Dexter is my favorite tenor saxophonist. He never over-played. He had the instrument completely under control and had all the technique in the world, but he never flaunted it. His tone was large and round, he hung behind the beat by a few micro-seconds; this somehow made everything he played more emotional and deep. He had a tendency to slide up to higher notes; he used vibrato sparingly, but perfectly - it always enhanced his art and never created a distraction. He could swing so hard, and he had conquered all the intricacies of be-bop. But his ballads would rip the soul out of your body. He was a major influence on John Coltrane, but I don't think 'Trane matched Dexter's lyrical magic. He was a natural - threw down an Oscar-worthy performance as Dale Turner in "'Round Midnight" in 1986. Here is version of "Body and Soul" from that film.

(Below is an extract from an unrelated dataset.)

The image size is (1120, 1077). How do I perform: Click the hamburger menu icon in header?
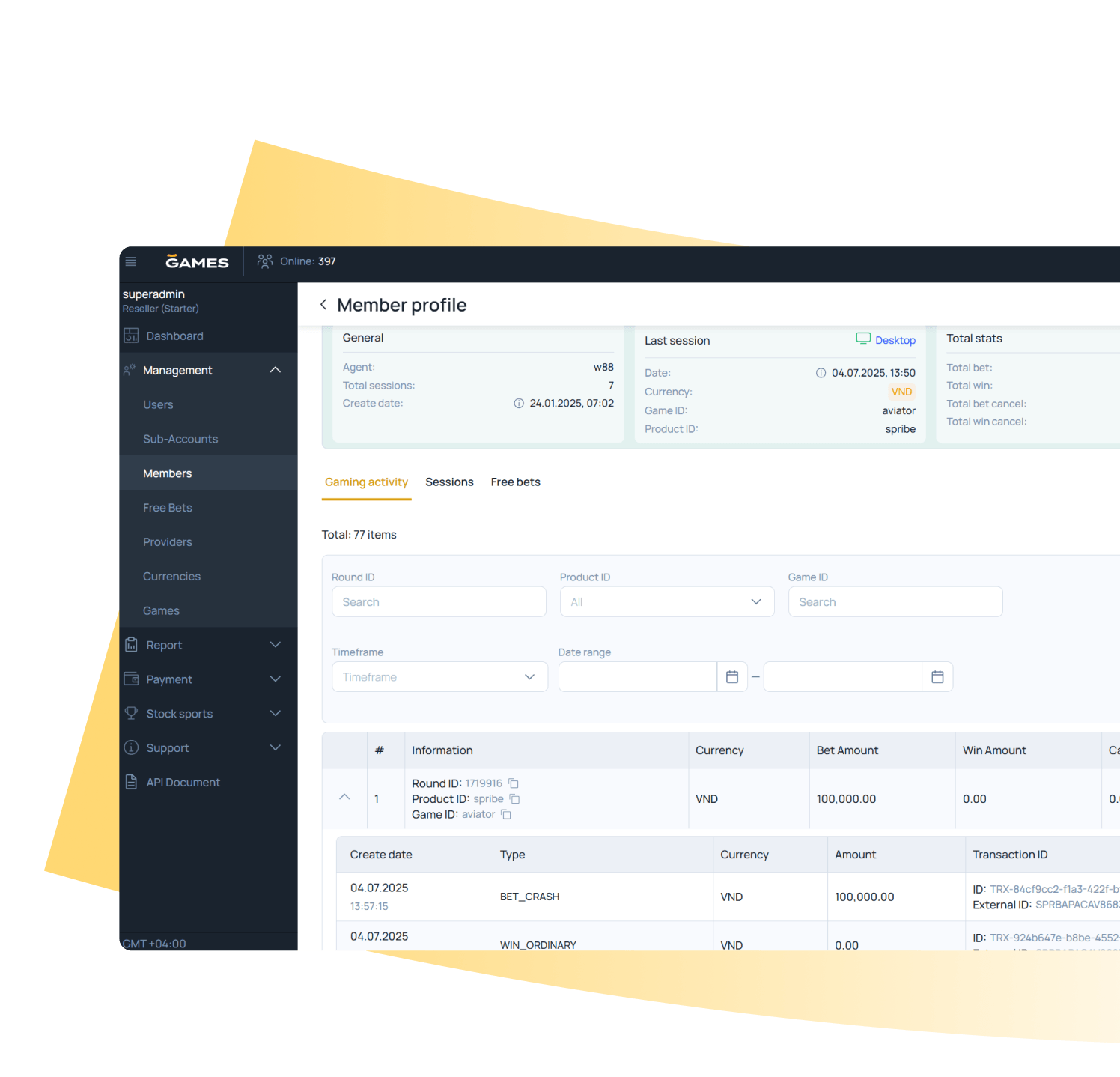[x=130, y=261]
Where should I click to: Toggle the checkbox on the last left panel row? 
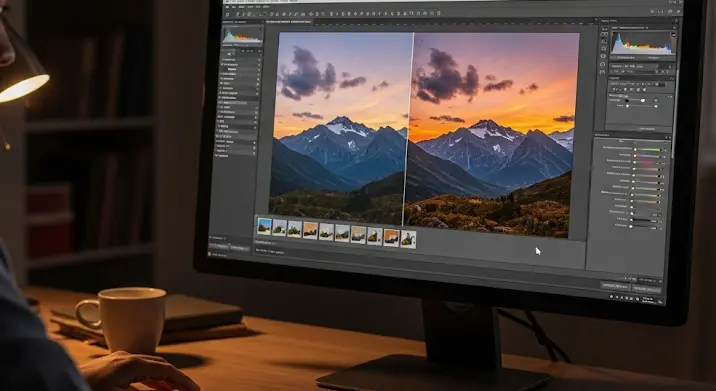coord(216,155)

When I listen to Dex, I feel a space opening up in my chest, pressure and gloom dissipates. I can't explain it. He was a poet of the jazz saxophone.

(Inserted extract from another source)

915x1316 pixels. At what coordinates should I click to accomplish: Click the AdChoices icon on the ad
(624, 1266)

Dexter Gordon died of kidney failure in Philadelphia 23 years ago. He was 67. He was playing almost to the end. At his memorial service, there were no eulogies or prayers, just great music from a group of Dexter's fellow jazz musicians, led by the great trombonist and Dexter Gordon collaborator Slide Hampton. This is what Dexter requested.
This past February 27 was the 90th anniversary of Dexter Gordon's birth. The world is a better place because he lived and picked up the saxophone.